Jaguaribara. Depois de apenas um mês e meio de inverno “propriamente dito” e mais de 30 açudes sangrando no Ceará, foi a vez do “gigante” Castanhão lançar suas águas para controlar o seu nível hídrico e os de outros reservatórios. Ao atingir aproximadamente cinco bilhões de metros cúbicos e 67% de sua capacidade, o açude teve duas de suas 12 comportas abertas na tarde de ontem, jorrando 500 mil litros de água por segundo. O fenômeno atraiu, imediatamente, cerca de 300 pessoas que andaram por vários quilômetros para não perder a “onda Castanhão”.
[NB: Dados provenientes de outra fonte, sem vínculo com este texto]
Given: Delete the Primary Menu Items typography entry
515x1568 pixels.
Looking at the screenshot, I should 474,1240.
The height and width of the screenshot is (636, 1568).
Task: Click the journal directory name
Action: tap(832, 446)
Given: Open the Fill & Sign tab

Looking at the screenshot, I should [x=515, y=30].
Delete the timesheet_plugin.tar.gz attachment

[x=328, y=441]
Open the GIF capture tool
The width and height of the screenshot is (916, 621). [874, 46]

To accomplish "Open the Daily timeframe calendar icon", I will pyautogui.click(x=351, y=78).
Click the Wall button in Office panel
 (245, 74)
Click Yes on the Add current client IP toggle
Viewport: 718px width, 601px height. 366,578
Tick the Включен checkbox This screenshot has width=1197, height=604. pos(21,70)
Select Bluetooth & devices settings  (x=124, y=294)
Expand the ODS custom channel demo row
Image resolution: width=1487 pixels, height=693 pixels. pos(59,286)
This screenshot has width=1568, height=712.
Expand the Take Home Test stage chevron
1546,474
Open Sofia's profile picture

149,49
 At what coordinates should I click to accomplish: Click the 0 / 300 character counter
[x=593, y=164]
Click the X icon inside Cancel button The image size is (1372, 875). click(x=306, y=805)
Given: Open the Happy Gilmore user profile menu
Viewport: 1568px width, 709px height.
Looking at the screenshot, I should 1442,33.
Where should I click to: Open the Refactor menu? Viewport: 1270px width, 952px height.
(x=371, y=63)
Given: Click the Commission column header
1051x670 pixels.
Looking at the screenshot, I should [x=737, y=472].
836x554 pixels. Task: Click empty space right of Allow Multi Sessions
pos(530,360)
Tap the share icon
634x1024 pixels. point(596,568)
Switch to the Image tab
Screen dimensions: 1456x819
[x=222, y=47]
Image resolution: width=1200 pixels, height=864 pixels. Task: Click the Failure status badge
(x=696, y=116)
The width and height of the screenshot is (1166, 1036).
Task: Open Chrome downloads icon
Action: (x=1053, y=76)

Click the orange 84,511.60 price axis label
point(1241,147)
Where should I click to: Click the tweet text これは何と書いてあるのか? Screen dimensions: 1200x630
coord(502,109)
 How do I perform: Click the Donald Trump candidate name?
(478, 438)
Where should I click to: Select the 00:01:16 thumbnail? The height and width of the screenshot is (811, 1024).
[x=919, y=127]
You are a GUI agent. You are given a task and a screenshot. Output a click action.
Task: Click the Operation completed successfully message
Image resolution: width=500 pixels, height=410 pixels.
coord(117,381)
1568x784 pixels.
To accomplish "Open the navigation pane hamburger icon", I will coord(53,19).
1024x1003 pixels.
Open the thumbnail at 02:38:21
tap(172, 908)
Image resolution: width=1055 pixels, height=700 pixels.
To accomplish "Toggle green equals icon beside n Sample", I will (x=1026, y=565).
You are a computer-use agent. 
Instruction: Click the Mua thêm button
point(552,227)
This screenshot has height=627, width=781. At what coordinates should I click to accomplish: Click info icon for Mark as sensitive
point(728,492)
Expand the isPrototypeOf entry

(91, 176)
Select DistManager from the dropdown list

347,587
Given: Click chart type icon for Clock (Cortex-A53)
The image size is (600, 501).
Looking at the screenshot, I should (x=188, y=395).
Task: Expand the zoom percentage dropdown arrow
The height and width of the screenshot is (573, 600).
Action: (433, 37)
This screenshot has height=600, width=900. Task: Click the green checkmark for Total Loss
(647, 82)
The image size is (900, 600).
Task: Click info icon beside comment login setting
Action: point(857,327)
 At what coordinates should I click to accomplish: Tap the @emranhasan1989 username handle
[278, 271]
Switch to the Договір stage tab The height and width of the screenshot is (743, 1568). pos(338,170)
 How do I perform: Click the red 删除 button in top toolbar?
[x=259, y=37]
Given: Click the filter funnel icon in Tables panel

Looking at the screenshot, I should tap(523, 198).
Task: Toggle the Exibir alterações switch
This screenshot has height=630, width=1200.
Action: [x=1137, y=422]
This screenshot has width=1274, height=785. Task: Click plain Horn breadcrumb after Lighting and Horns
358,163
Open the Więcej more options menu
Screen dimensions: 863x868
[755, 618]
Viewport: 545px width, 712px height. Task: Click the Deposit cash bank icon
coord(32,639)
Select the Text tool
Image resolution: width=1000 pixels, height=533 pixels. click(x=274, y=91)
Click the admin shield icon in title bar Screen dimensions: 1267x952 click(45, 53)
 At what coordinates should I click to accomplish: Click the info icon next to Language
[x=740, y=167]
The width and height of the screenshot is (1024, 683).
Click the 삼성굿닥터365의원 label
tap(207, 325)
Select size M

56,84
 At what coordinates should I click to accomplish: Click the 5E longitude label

“’Bora’, gente, comprar a camisa do Castanhão. E tem boné também”, anuncia a vendedora ambulante Jocimeire Freire de Freitas, mostrando camisetas e bonés com a foto do Castanhão estampada com suas comportas todas abertas – situação ocorrida em fevereiro de 2004, na primeira vez em que o açude derramava água no leito do Rio Jaguaribe, a uma vazão de 1.200 metros cúbicos de água por segundo (ou 1,2 milhão de litros). A atual abertura de duas comportas se dá para controlar o nível de cheia de rios como o Figueiredo e açudes como o Orós, este com sangramento previsto para os próximos dias. É quando mais uma ou duas comportas do Castanhão poderão ser abertas.
A abertura da primeira comporta aconteceu, ontem, às 14h 30, logo após técnicos e engenheiros do Departamento Nacional de Obras Contra as Secas (Dnocs) averiguarem que o reservatório alcançava a cota de 101 metros acima do nível do mar, o que corresponde a cinco bilhões de metros cúbicos de água acumulados. A segunda abertura foi às 14h55. Eduardo Segundo, coordenador do Dnocs, disse que o açude poderia segurar água sem transtornos até a cota 106, “mas não só o Dnocs como a Companhia de Gestão dos Recursos Hídricos (Cogerh), avaliamos que a cota 101 é a ideal para manter o equilíbrio daqui e das outras bacias”.